Task prompt => Gather every line below that contains the word "perform" and copy each one out. Case counts.

═════ Excerpted data ═════

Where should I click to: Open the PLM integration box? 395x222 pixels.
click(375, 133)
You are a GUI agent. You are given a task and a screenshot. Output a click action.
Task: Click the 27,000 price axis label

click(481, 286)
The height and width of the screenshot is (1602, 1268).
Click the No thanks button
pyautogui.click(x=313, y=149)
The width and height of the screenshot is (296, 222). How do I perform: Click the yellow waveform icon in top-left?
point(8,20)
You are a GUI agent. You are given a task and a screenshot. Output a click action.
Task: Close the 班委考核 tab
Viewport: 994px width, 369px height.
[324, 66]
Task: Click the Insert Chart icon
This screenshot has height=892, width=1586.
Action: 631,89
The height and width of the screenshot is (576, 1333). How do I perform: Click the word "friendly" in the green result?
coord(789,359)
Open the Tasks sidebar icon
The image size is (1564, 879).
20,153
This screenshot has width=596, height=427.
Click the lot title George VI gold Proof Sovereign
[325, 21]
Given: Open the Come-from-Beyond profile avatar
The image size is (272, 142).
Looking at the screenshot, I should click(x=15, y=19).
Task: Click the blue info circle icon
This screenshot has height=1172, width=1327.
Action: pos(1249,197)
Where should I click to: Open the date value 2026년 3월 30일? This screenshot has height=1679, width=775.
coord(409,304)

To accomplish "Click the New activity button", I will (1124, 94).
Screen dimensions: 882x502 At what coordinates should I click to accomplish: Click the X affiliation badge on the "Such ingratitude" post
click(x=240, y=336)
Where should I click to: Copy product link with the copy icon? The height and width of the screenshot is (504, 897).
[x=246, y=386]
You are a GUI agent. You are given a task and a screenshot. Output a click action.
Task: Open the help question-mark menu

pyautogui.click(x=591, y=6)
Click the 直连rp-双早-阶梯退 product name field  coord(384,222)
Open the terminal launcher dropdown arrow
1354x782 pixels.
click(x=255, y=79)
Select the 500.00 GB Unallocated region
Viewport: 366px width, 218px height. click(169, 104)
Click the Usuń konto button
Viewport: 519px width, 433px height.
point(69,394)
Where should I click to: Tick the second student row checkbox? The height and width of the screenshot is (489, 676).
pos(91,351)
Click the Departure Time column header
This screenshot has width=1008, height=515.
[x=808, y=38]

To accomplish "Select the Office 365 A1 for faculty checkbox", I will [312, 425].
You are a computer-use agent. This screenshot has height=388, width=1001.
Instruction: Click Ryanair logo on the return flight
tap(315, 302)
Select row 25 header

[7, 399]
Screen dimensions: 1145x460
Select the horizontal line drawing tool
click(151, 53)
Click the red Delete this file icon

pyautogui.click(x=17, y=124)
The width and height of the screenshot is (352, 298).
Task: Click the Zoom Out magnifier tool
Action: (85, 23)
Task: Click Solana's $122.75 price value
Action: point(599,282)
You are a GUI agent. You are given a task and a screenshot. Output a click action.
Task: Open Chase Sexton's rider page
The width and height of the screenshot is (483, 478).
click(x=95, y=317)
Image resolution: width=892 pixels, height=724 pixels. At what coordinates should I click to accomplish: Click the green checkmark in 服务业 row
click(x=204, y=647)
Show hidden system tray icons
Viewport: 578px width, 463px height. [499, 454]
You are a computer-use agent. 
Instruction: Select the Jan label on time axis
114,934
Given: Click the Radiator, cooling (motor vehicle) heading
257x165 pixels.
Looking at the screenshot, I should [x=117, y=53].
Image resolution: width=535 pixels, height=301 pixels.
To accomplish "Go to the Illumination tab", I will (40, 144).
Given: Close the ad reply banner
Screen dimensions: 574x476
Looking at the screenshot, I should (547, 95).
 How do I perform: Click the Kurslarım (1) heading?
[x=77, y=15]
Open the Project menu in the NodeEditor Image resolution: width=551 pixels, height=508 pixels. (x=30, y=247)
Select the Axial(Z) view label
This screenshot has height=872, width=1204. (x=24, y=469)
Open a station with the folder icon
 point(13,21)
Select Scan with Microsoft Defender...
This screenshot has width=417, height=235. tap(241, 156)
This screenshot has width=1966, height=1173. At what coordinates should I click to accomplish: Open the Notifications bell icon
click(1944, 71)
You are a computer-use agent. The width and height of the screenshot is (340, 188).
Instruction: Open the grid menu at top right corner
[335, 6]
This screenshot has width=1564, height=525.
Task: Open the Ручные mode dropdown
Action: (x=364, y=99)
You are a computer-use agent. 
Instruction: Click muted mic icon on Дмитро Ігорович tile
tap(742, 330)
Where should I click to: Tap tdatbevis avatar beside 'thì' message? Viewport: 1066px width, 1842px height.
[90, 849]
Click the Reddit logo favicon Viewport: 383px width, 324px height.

═════

Response to this task =>
The width and height of the screenshot is (296, 222). How do I perform: Click the yellow waveform icon in top-left?
The height and width of the screenshot is (576, 1333). How do I perform: Click the word "friendly" in the green result?
 How do I perform: Click the Kurslarım (1) heading?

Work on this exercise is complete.